La perdita progressiva dei neuroni dopaminergici non consente un adeguato accumulo di levodopa ed un suo rilascio costante; il beneficio del farmaco risulta pertanto strettamente legato alla somministrazione di una dose e si esaurisce rapidamente: il paziente fluttua  da fasi in cui conserva una buon mobilita a fasi in cui è bloccato, durante le quali può presentare anche dolorose distonie.

L’alternanza di queste fasi, dapprima prevedibile, può divenire anche irregolare e non prevedibile. Inoltre, durante le fasi di on, possono insorgere movimenti involontari a variabile distribuzione, spesso con interessamento polidistrettuale e coinvolgimento prevalente del distretto cervicale e dei 4 arti.

Tali movimenti potrebbero essere legati ad una eccessiva stimolazione dei recettori dopaminergici post-sinaptici, legata ad un rilascio di levodopa non più regolare e costante, ma improvviso, massivo da parte dei neuroni superstiti ed ad un rilascio irregolare da parte delle cellule gliali, che acquisiscono la capacita di immagazzinare la levodopa sostituendo in qualche modo i neuroni dopaminergici mancanti.

La comparsa delle fluttuazioni motorie comporta ulteriori modifiche terapeutiche, nell’ambito delle quali la più efficace è il ricorso ad una stimolazione dopaminergica continua attraverso la somministrazione per via sottocutanea di un farmaco dopaminoagonista: l’apomorfina, derivato semisintetico della morfina ma privo di affinita’ per i recettori degli oppiacei.
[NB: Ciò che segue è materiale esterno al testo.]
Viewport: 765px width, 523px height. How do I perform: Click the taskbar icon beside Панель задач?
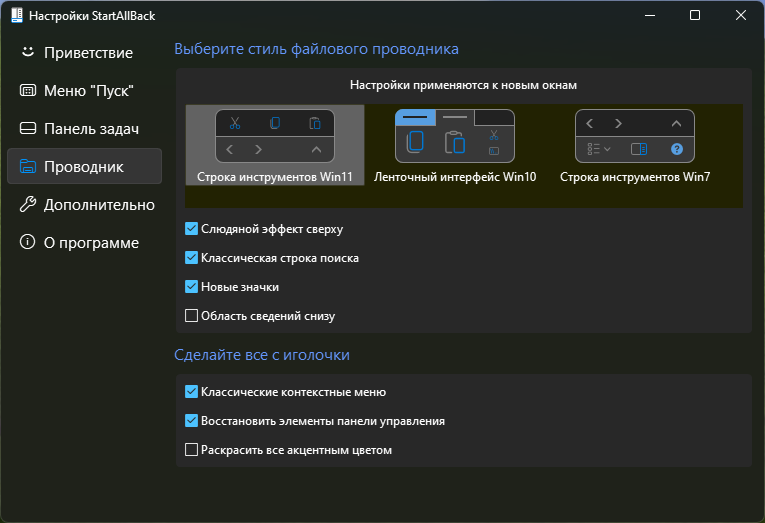[27, 128]
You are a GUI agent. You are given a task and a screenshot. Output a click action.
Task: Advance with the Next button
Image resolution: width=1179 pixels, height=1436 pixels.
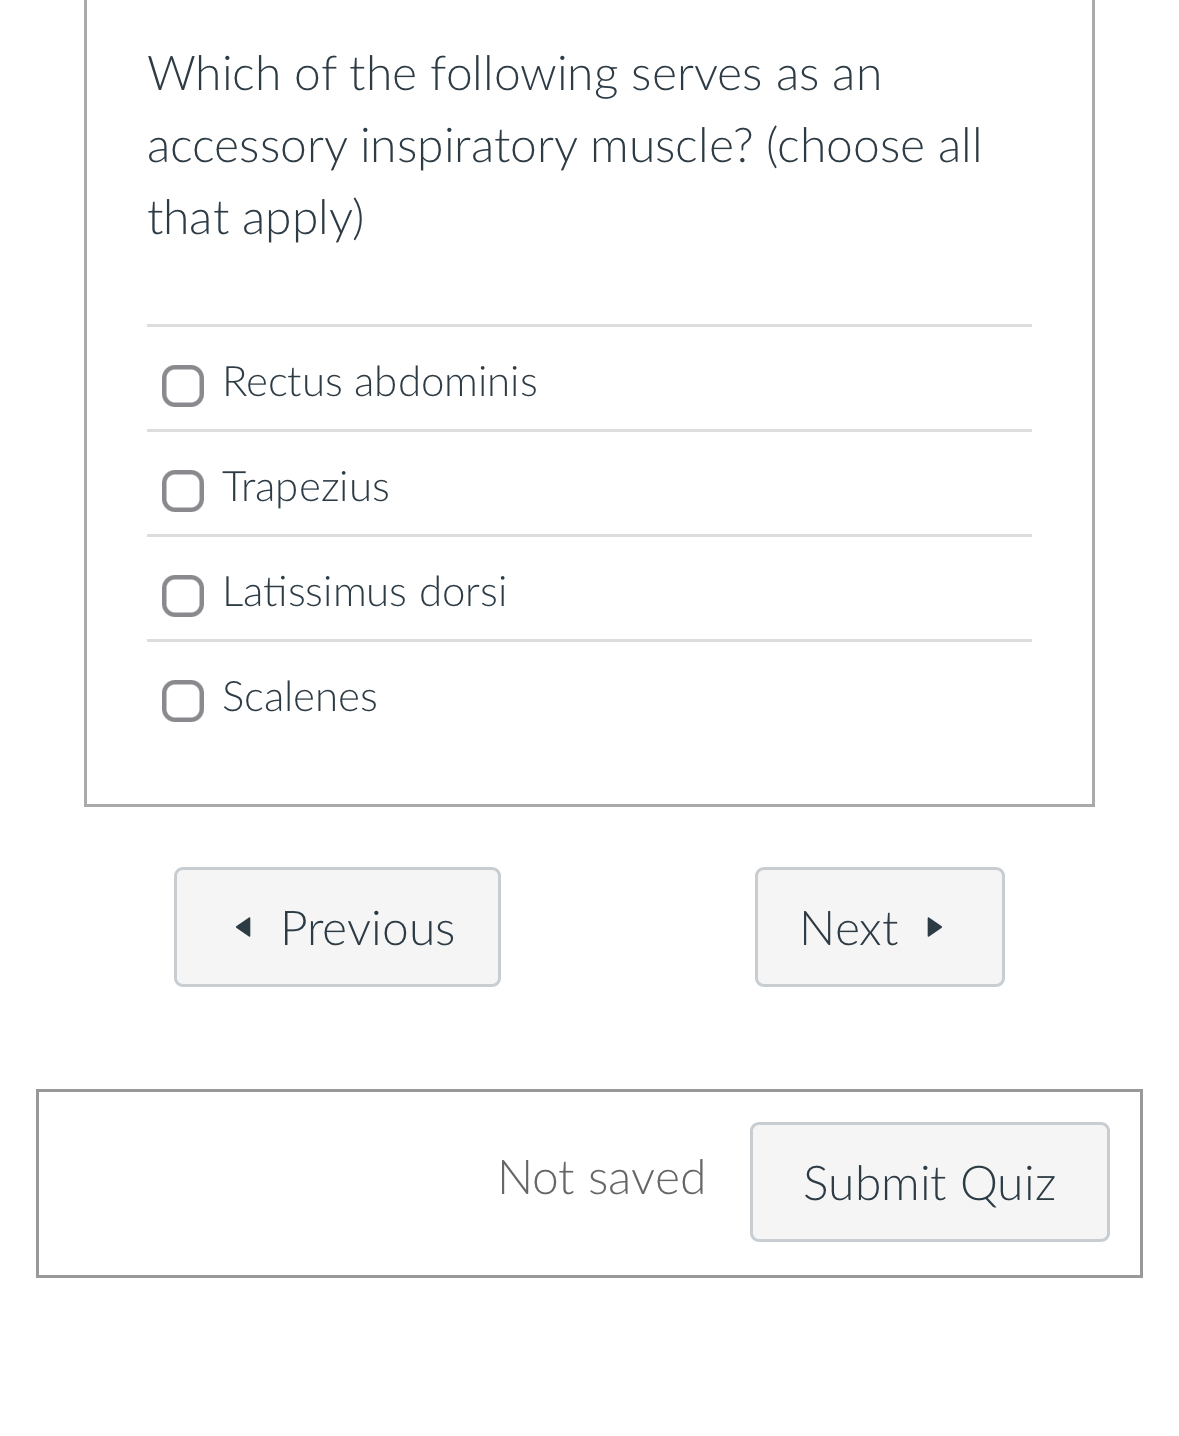(x=878, y=927)
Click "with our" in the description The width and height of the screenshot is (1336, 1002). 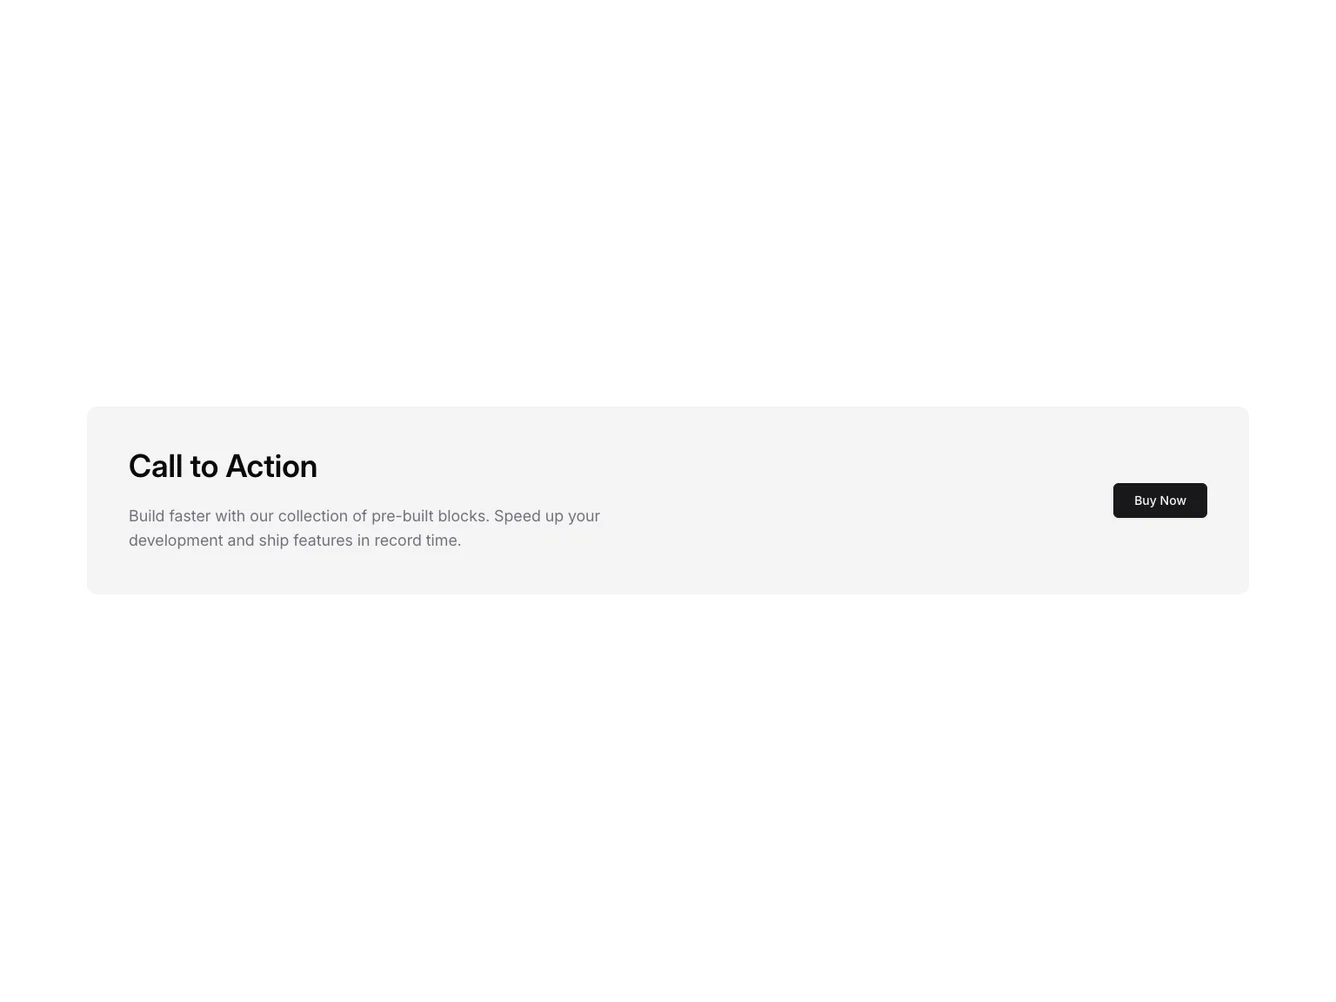(244, 516)

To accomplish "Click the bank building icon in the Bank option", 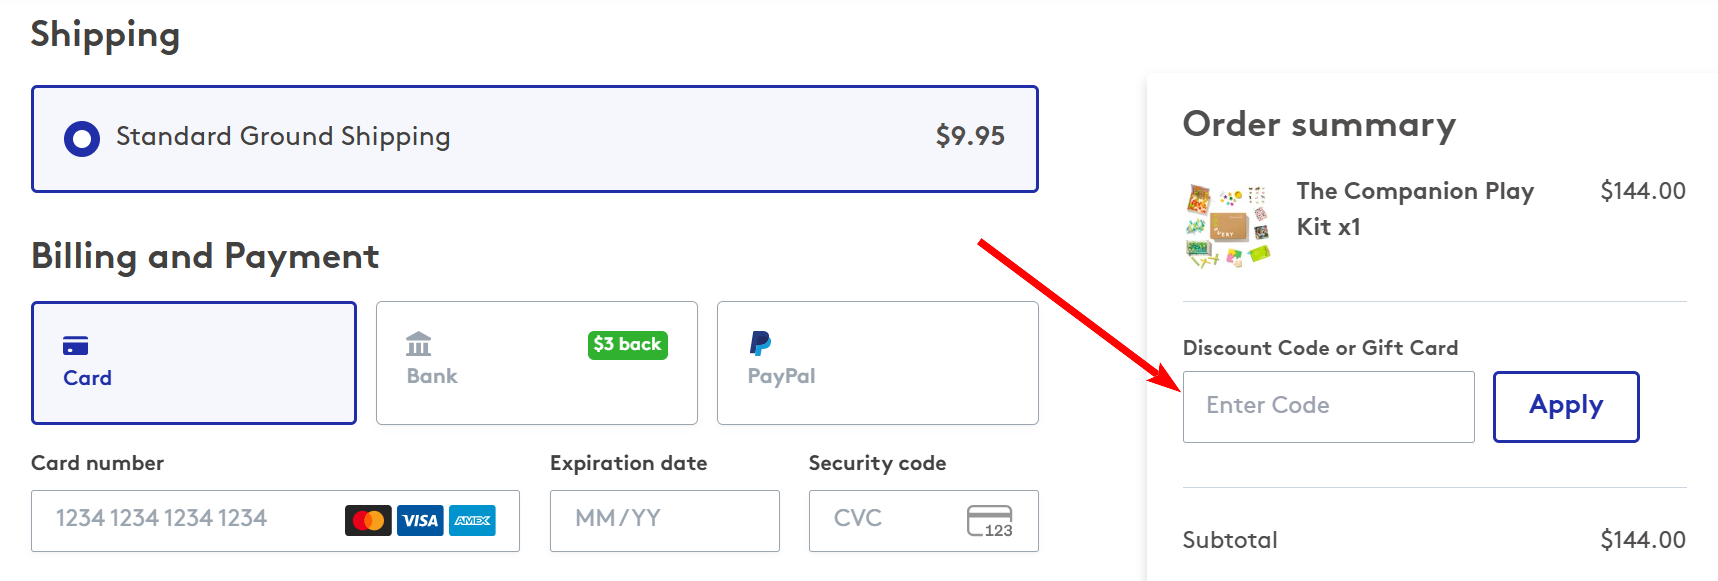I will click(x=420, y=345).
La terapia con l’apomorfina non è scevra da complicazioni: il farmaco può non essere assorbito bene e può accumularsi nel tessuto sottocutaneo, oppure l’ago può staccarsi. Soprattutto, l’apomorfina può non essere efficace, ed il controllo delle discinesie essere insufficiente.
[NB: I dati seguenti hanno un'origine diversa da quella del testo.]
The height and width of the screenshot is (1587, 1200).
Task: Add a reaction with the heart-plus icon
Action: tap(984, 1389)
Nell’ultimo decennio, una nuova terapia e’ stata proposta per la malattia di Parkinson in fase avanzata: la stimolazione bilaterale con specifici elettrodi del nucleo subtalamico.L’ intervento e’ indicato in pazienti con buona risposta alla somministrazione di dopamina nel momento in cui si sviluppano le complicanze motorie tipicamente indotte dalla somministrazione cronica del farmaco ( discinesie, fluttuazioni motorie, fenomeni on-off).